• **What is required**
A faithful copy of every record is needed here. Images must not appear in it.

(Collected data)
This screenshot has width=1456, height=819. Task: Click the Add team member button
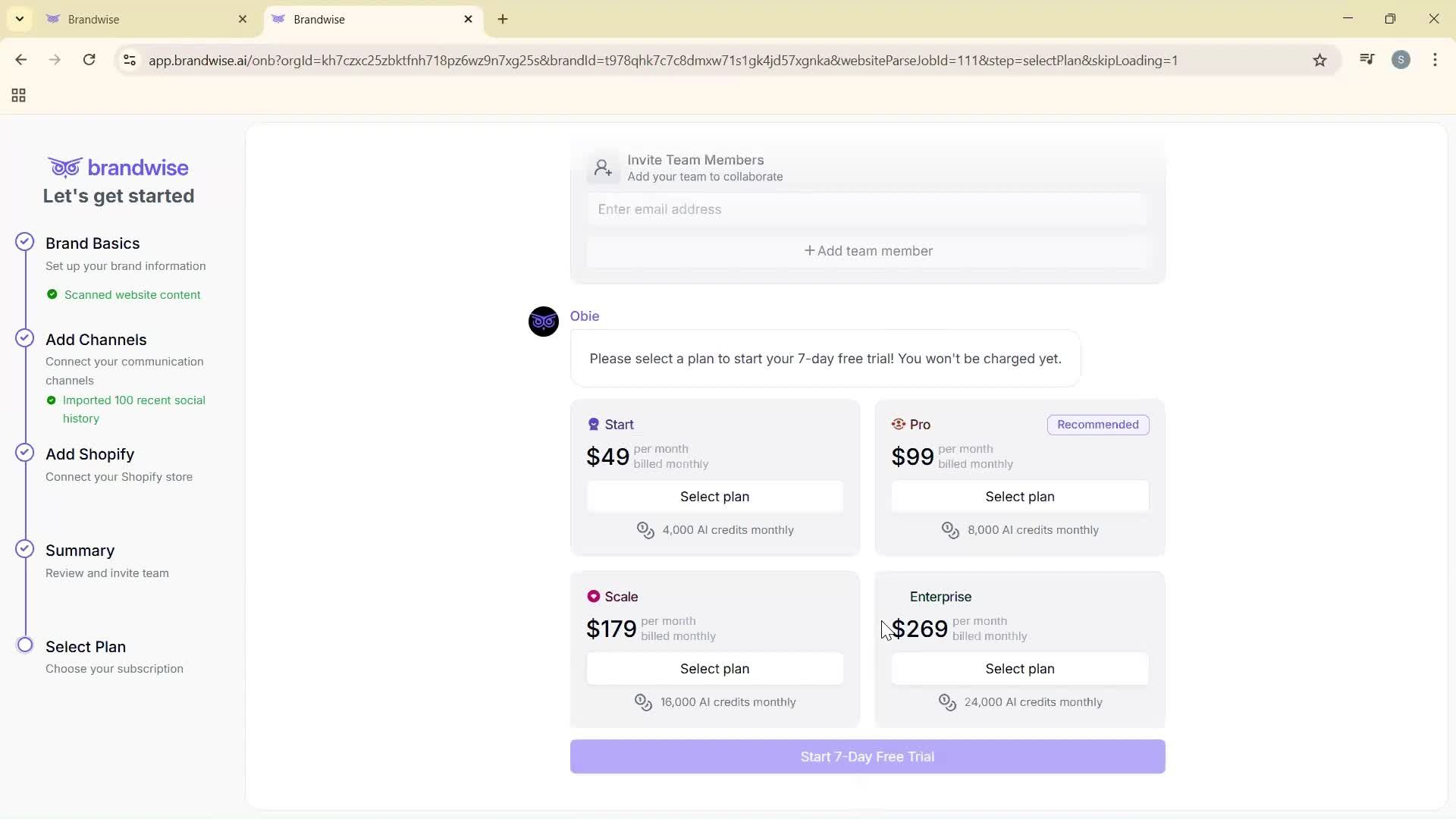pos(867,250)
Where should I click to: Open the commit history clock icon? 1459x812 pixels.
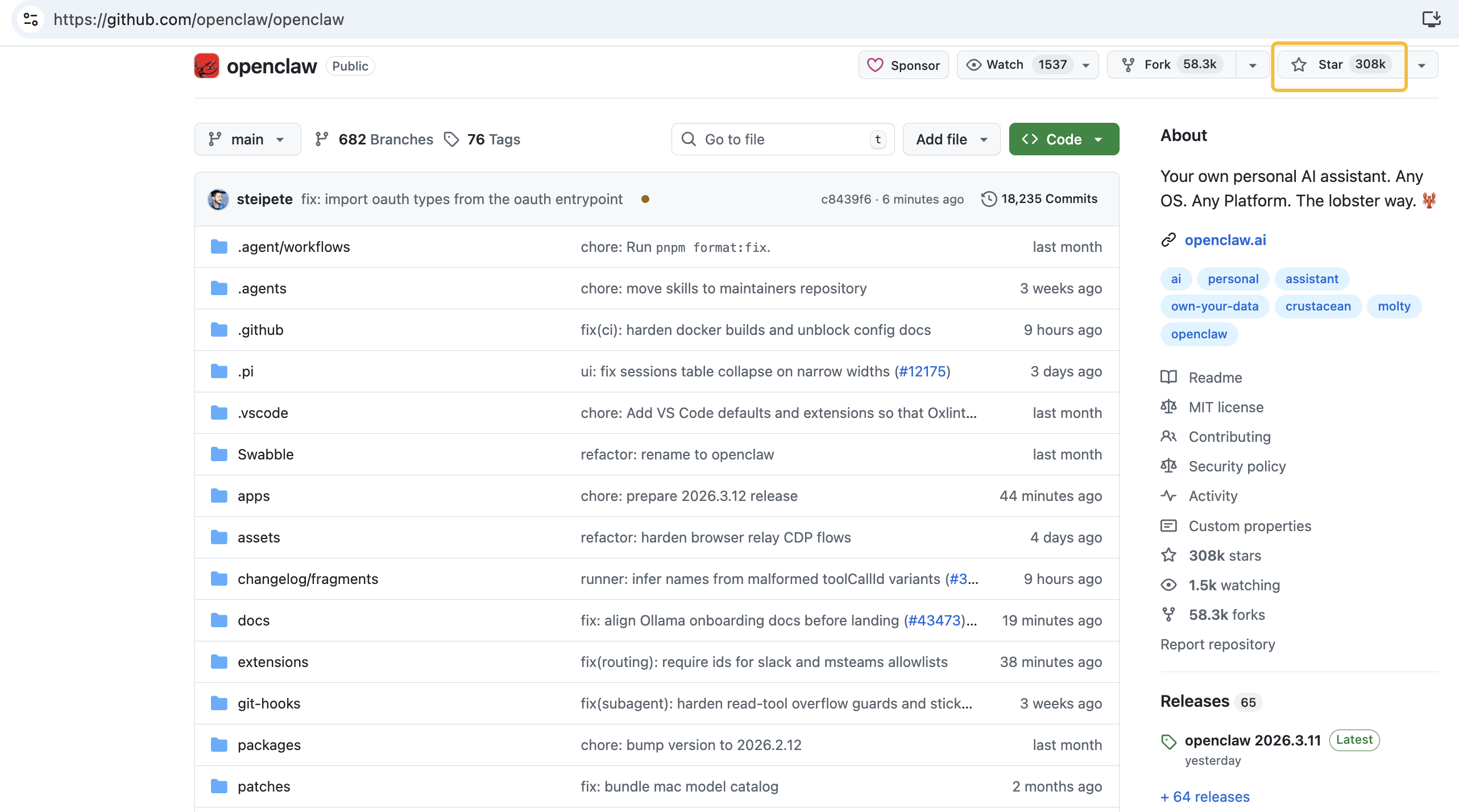(989, 199)
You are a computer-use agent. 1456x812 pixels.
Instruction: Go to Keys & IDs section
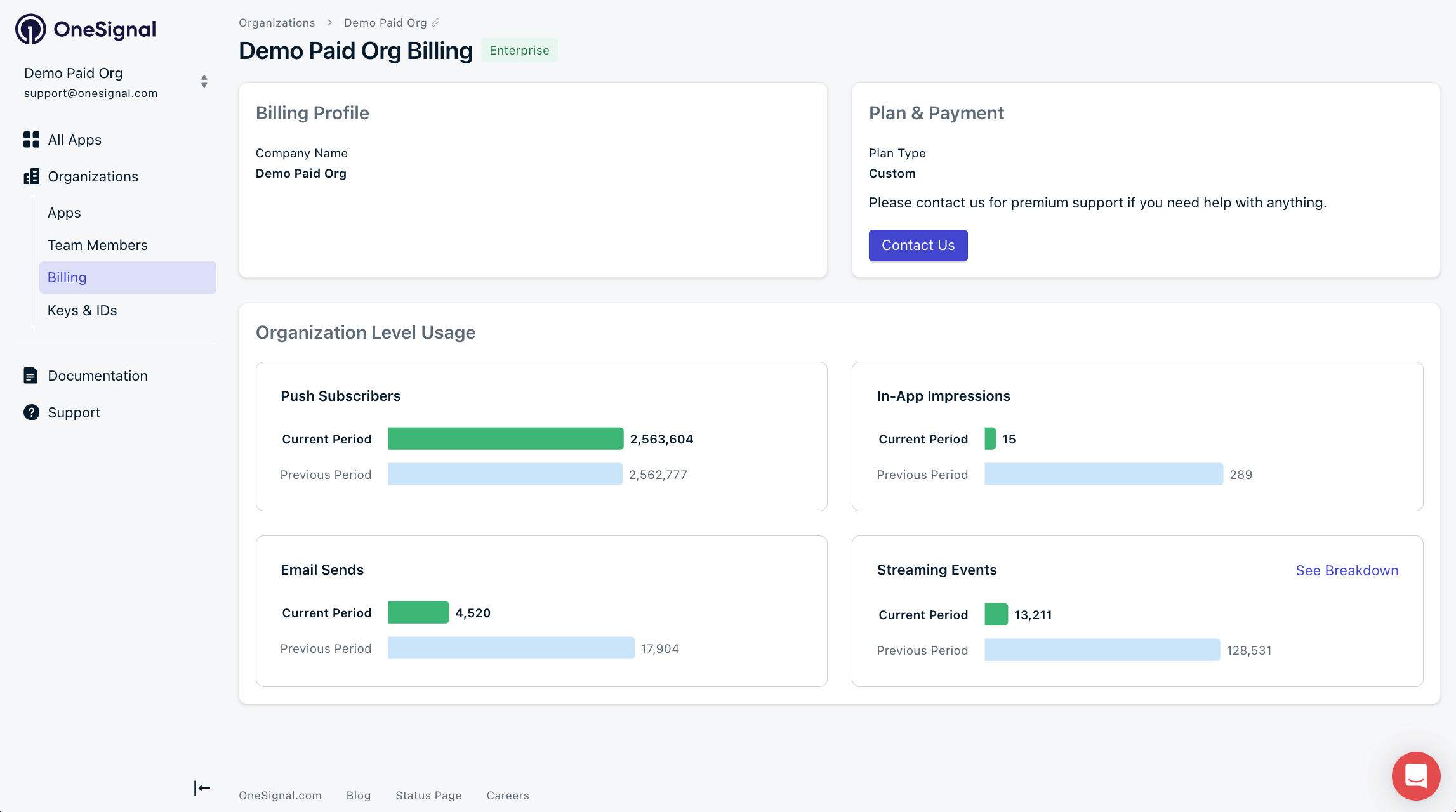(82, 310)
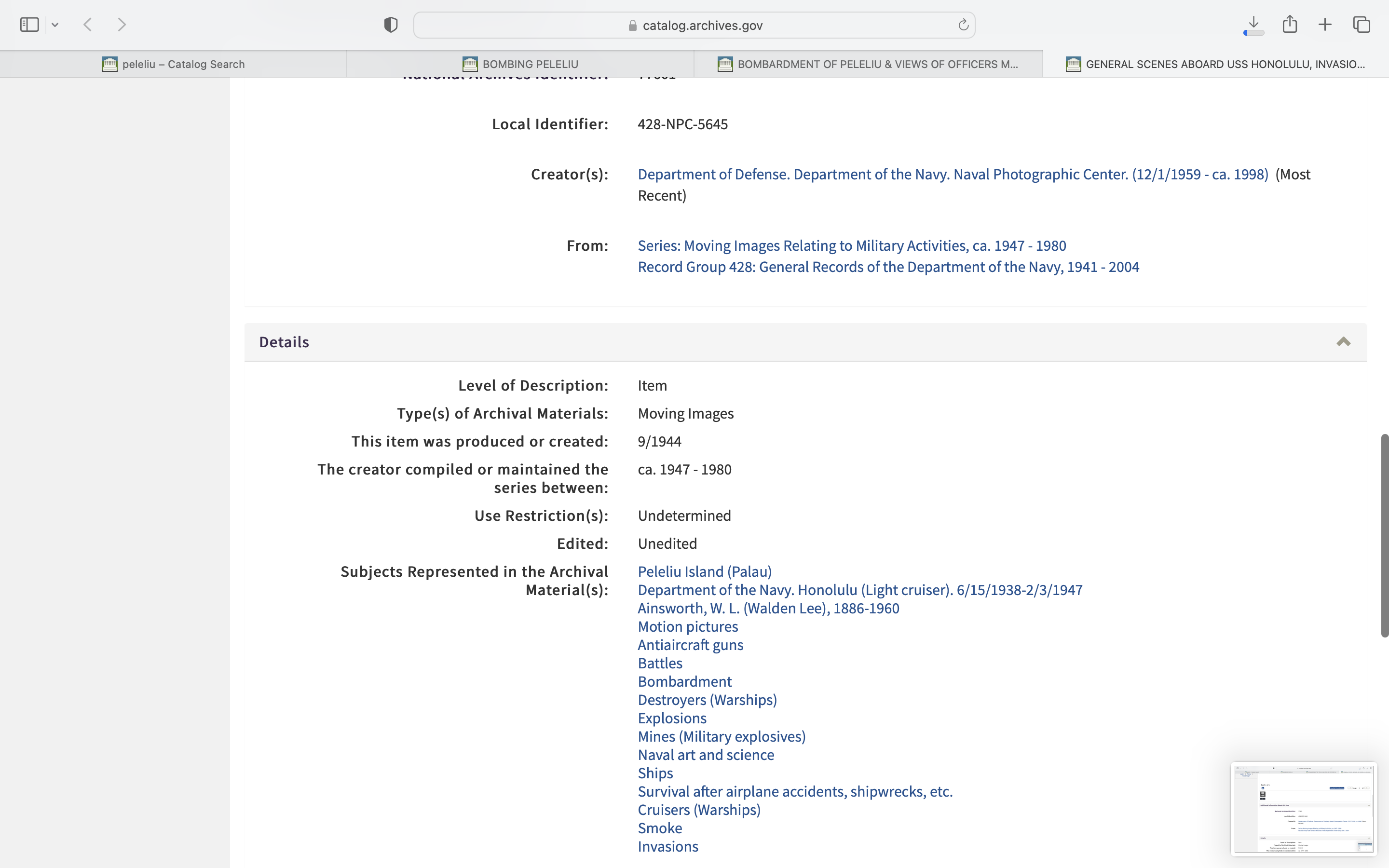
Task: Open a new tab with plus icon
Action: pyautogui.click(x=1325, y=25)
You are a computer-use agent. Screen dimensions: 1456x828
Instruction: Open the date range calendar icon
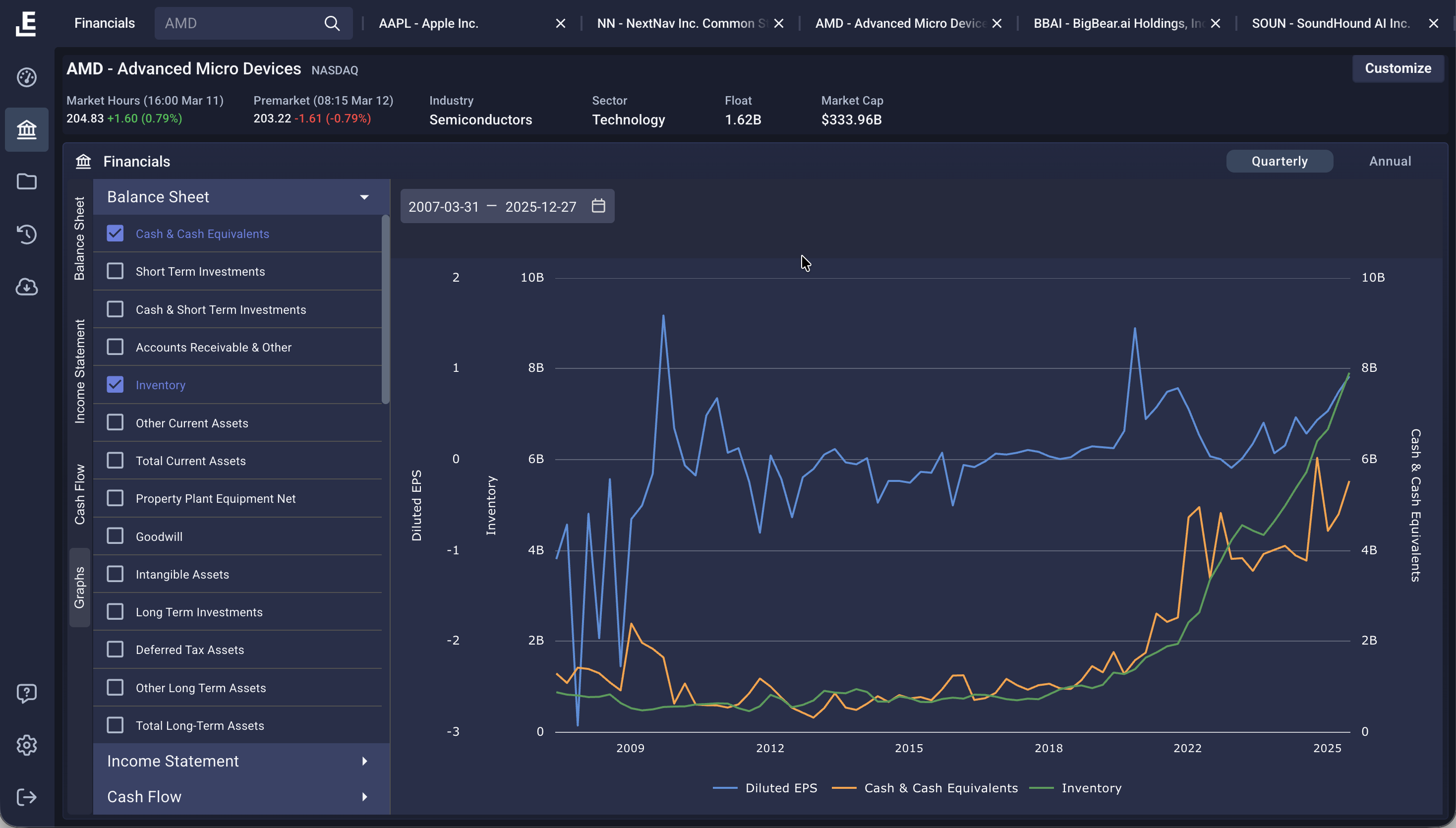(x=598, y=206)
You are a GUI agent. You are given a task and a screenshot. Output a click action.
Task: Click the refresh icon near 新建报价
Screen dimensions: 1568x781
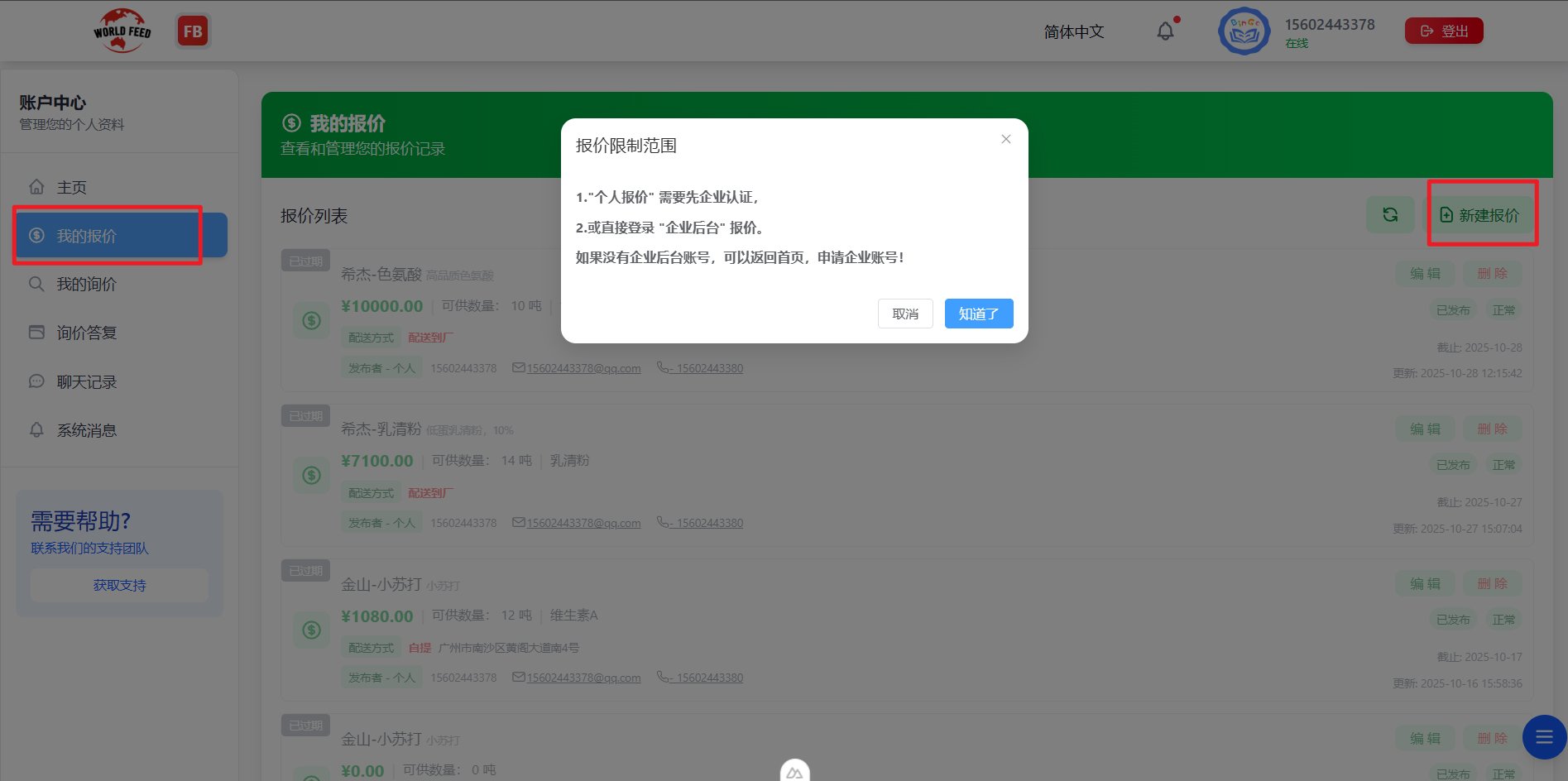coord(1390,213)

• **Solved exercise**
This screenshot has width=1456, height=819. Task: Click the Add team member button
pos(867,250)
Where should I click to: Open the commit history clock icon? 1459x812 pixels.
(989, 199)
You are a computer-use agent. 1456x812 pixels.
Instruction: Go to Keys & IDs section
(82, 310)
Task: Open a new tab with plus icon
Action: pyautogui.click(x=1325, y=25)
You are a computer-use agent. Screen dimensions: 1456x828
Instruction: Open the date range calendar icon
(x=598, y=206)
You are a GUI agent. You are given a task and a screenshot. Output a click action.
Task: Click the refresh icon near 新建报价
Screen dimensions: 1568x781
coord(1390,213)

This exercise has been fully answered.